Have ever received an SMS notifying you that you have subscribed to receive mobile games, daily horoscopes or videos that you do not remember subscribing for in the first place.

According to editor at Noseweek Martin Welz, this is happening to millions of people and there is nothing being done about it while network providers are raking in billions of rands fraudulently.

According to our calculations now, Vodacom is not making millions but billions out of these unsolicited criminal activities.

—*Martin Welz, Editor at Noseweek

What is happening here is the case of stealing a million rand from one person you go to jail for life but steal R2.50 from 20 million people and everybody shrug their shoulders. That seems to be the philosophy followed by Vodacom.

—*Martin Welz, Editor at Noseweek

Vodacom, for allowing its subscribers, is getting a cut, anything between 40 to 50%. This is a massive crime that everybody for some bizarre reason has decided to shrug their shoulders.

—*Martin Welz, Editor at Noseweek

Welz says there is a campaign that's soon to start to encourage those affected by this to come forward and lay fraud charges against network providers who involved in these criminal acts because it's not only Vodacom but a number of networks.

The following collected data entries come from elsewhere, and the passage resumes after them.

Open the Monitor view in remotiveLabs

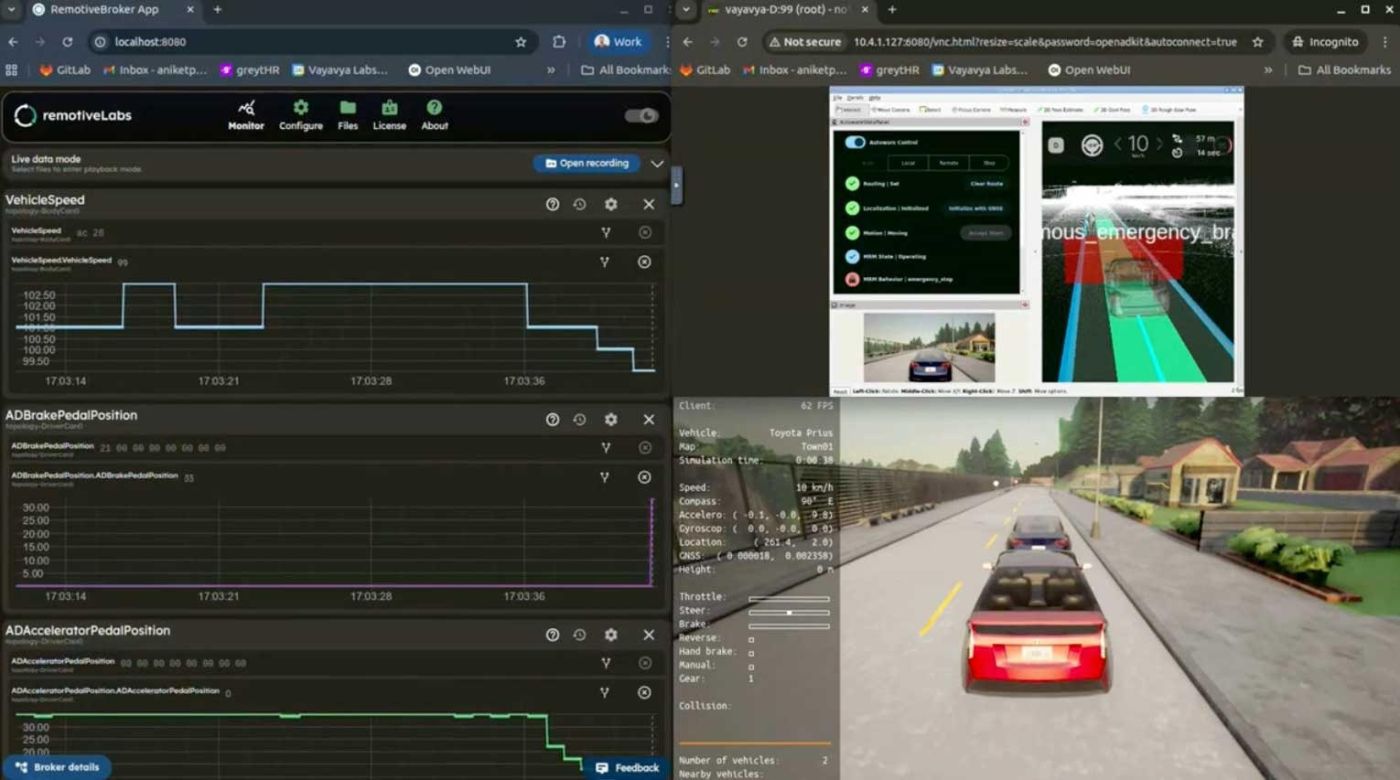pyautogui.click(x=246, y=115)
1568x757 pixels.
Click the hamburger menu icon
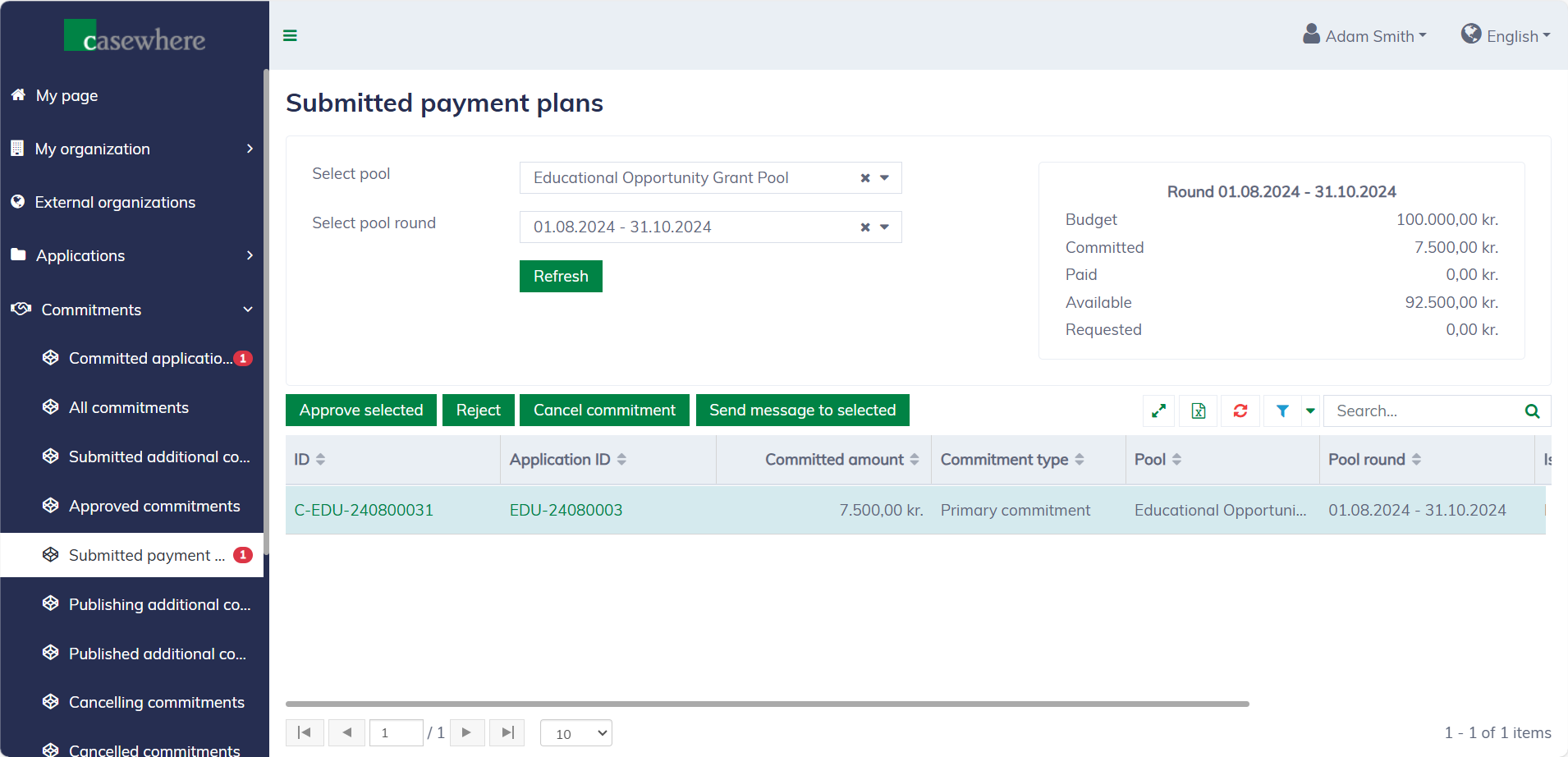[x=290, y=35]
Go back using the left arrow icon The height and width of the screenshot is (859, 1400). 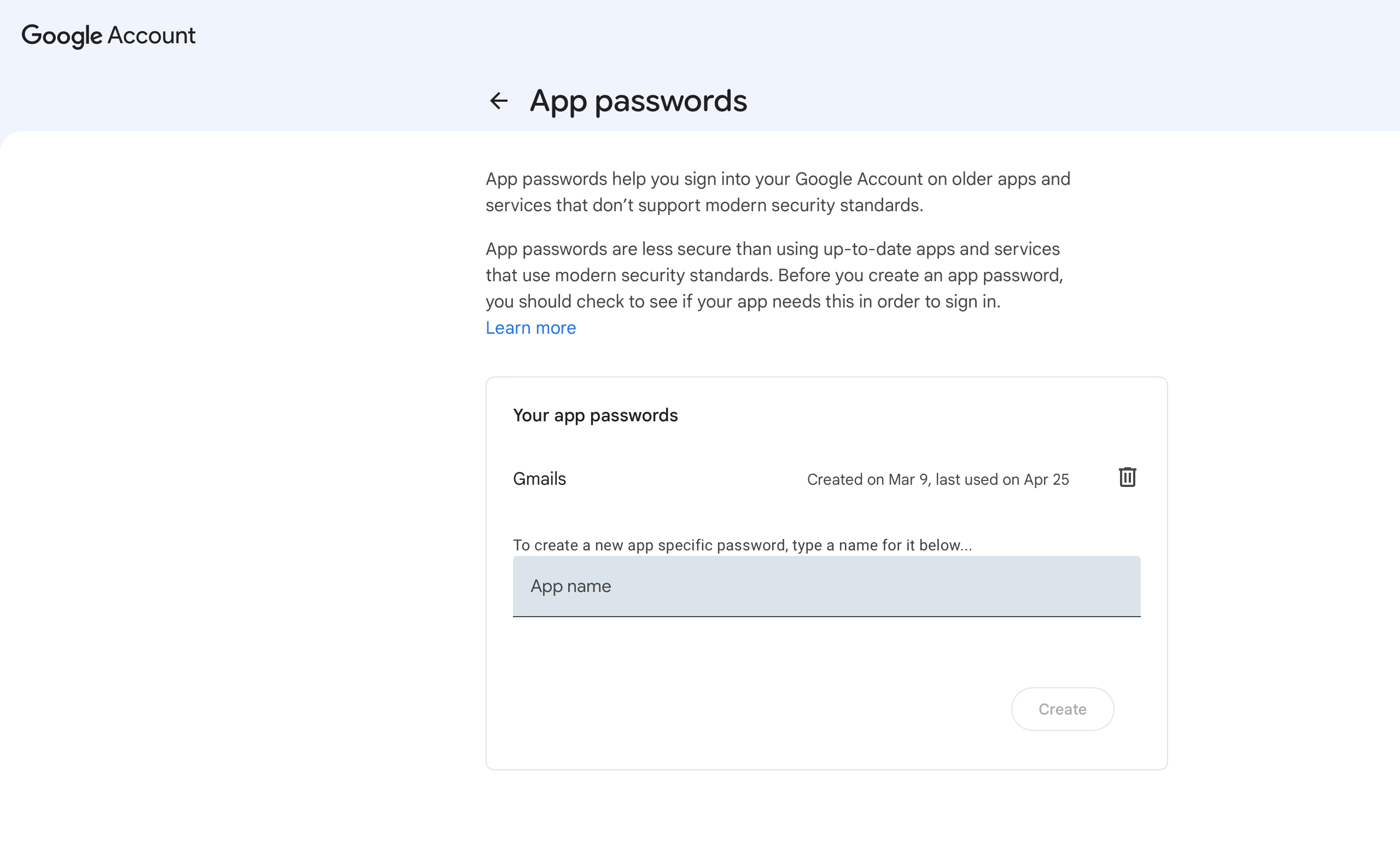pos(498,101)
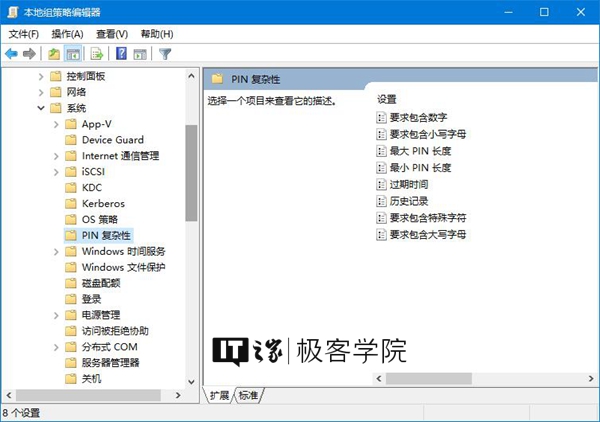Viewport: 600px width, 422px height.
Task: Click the Up one level folder icon
Action: click(54, 54)
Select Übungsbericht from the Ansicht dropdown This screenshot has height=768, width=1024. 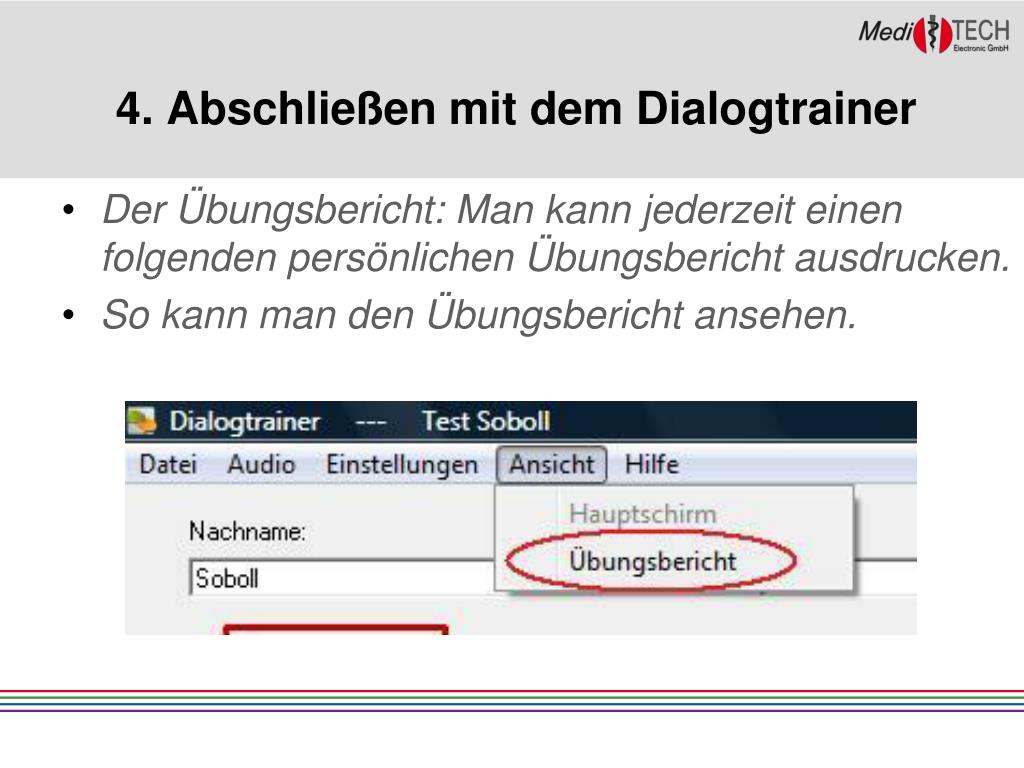tap(653, 561)
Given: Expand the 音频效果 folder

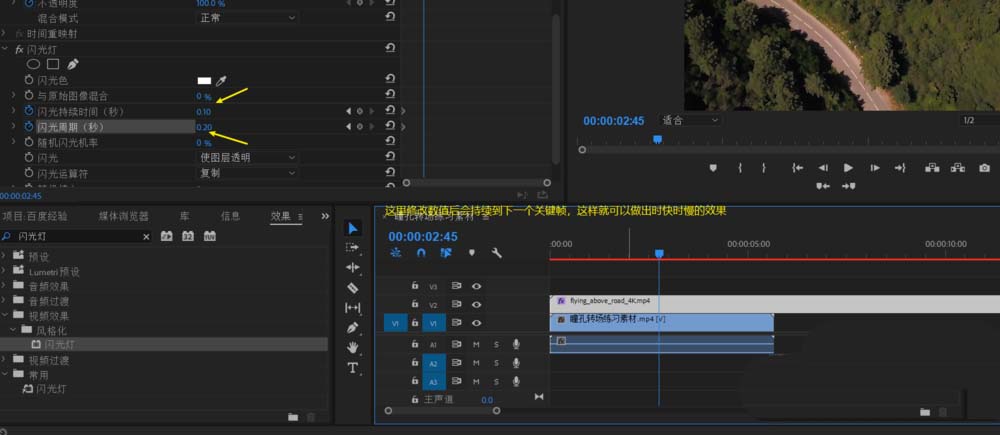Looking at the screenshot, I should (5, 286).
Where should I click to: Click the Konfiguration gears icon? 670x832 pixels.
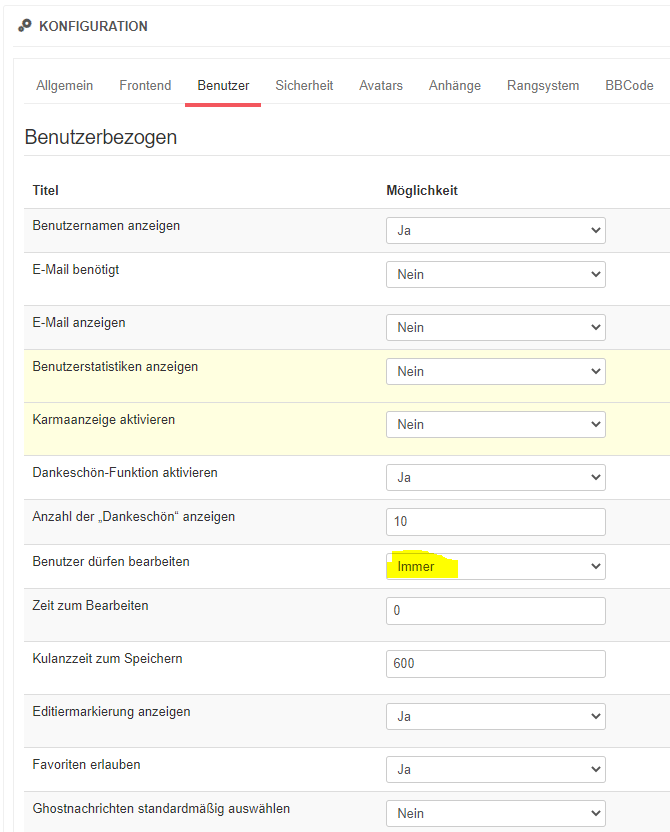(x=25, y=26)
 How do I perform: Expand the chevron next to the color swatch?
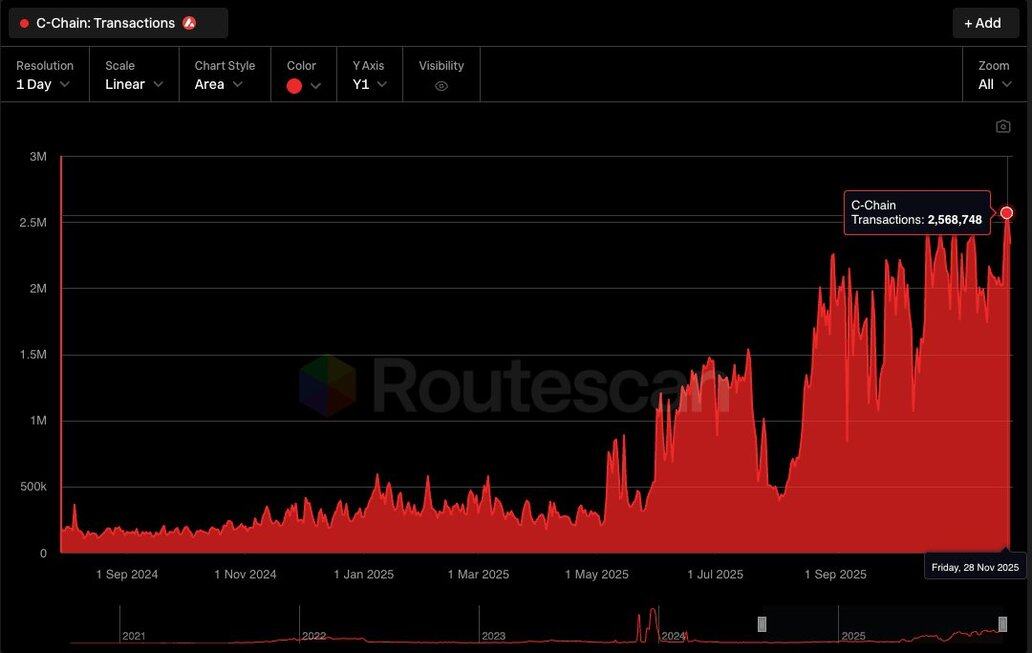tap(316, 86)
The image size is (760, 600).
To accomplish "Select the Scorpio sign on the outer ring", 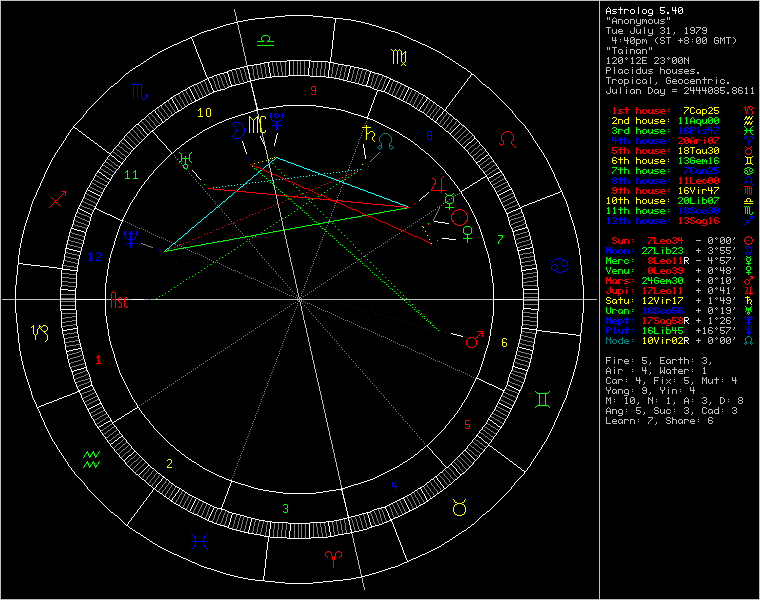I will point(139,93).
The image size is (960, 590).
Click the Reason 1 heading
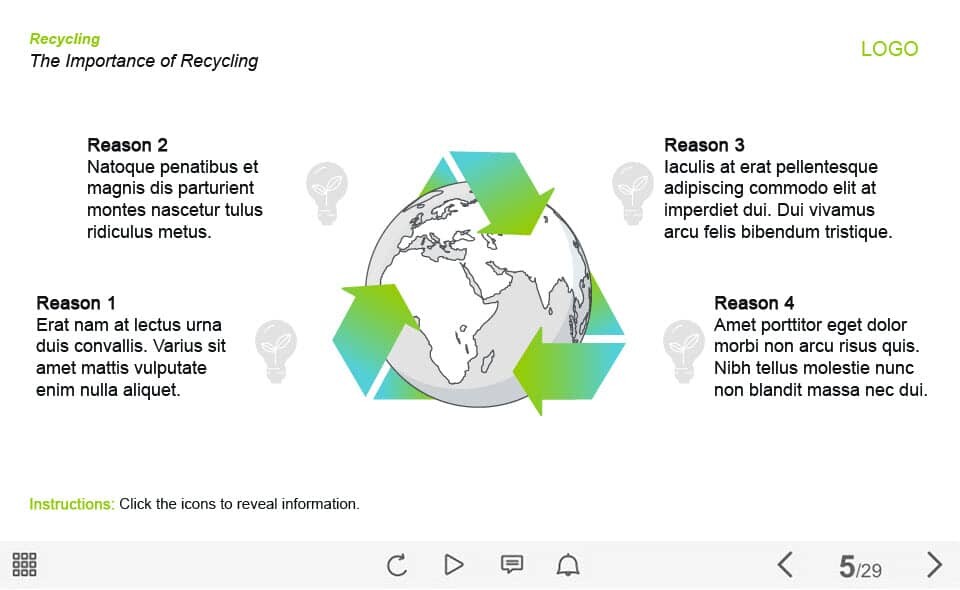[76, 303]
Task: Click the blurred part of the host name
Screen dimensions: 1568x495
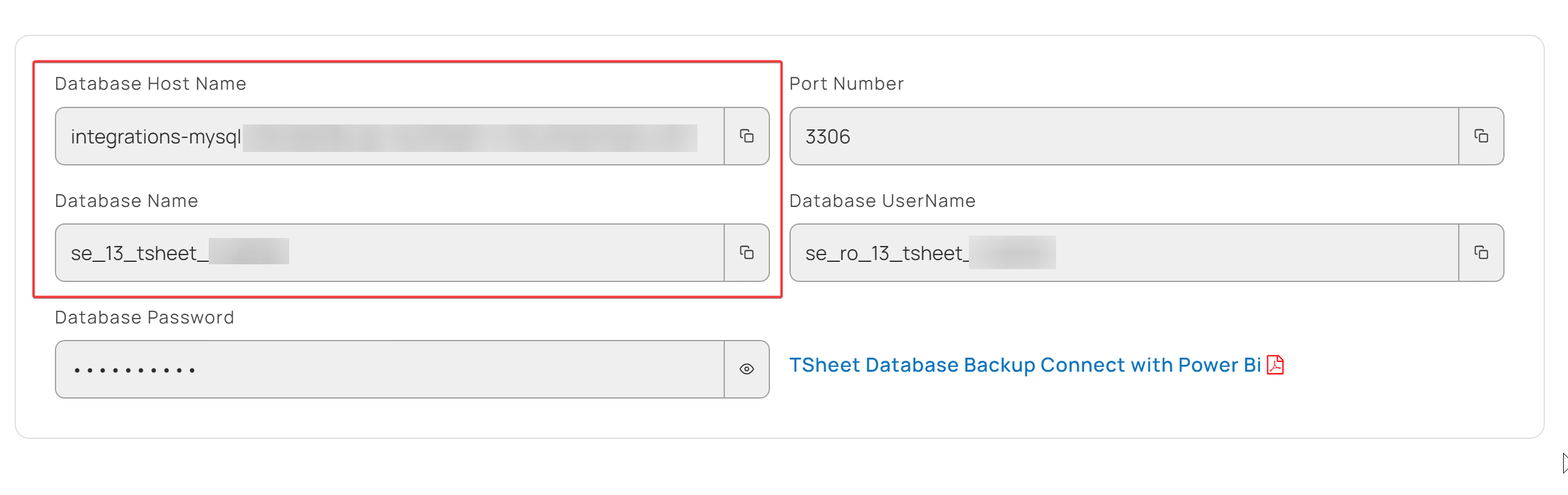Action: (x=470, y=138)
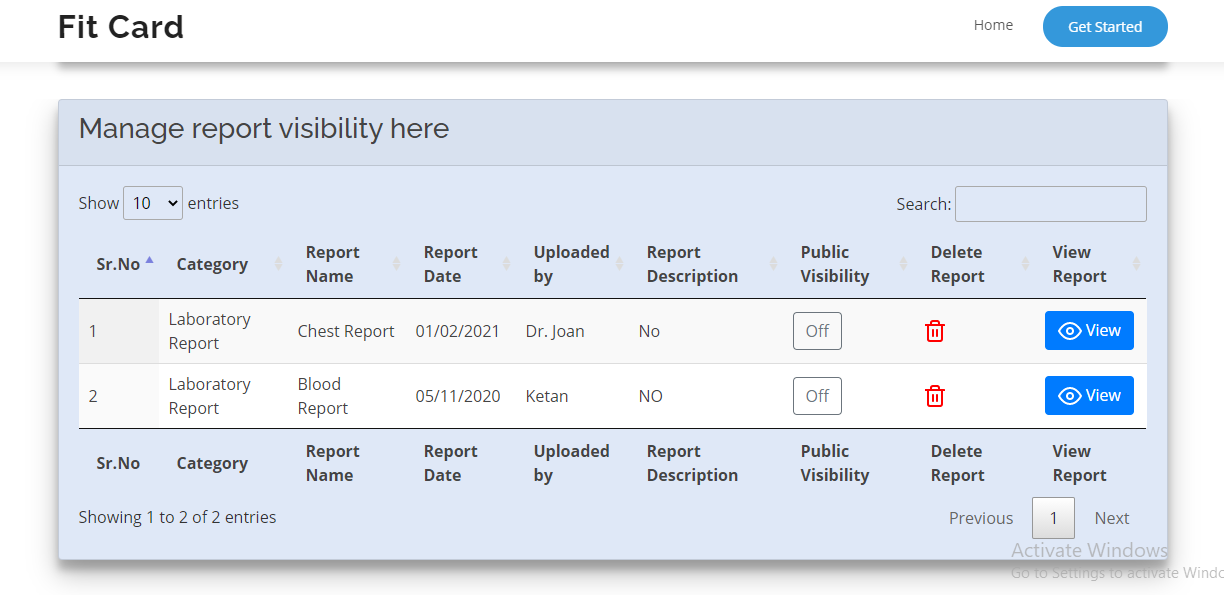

Details of the campaign to follow...



Source: http://www.capetalk.co.za/articles/...from-you-finally-there-s-something-you-can-do
 
Can confirm that MTN is just as guilty. We have a second phone at home that has had all apps except Whatsapp removed. No icons for interwebs or anything. No kids to play with it. And somehow it manage to subscribe to a R3 a day soccer info service. I would rather go to a proctologist for an hour than watch 10 seconds of soccer. The process to get unsubscribed was a ballache to say the least.
 
Interested to se how SA's best network responds to justify their involvement in fraud.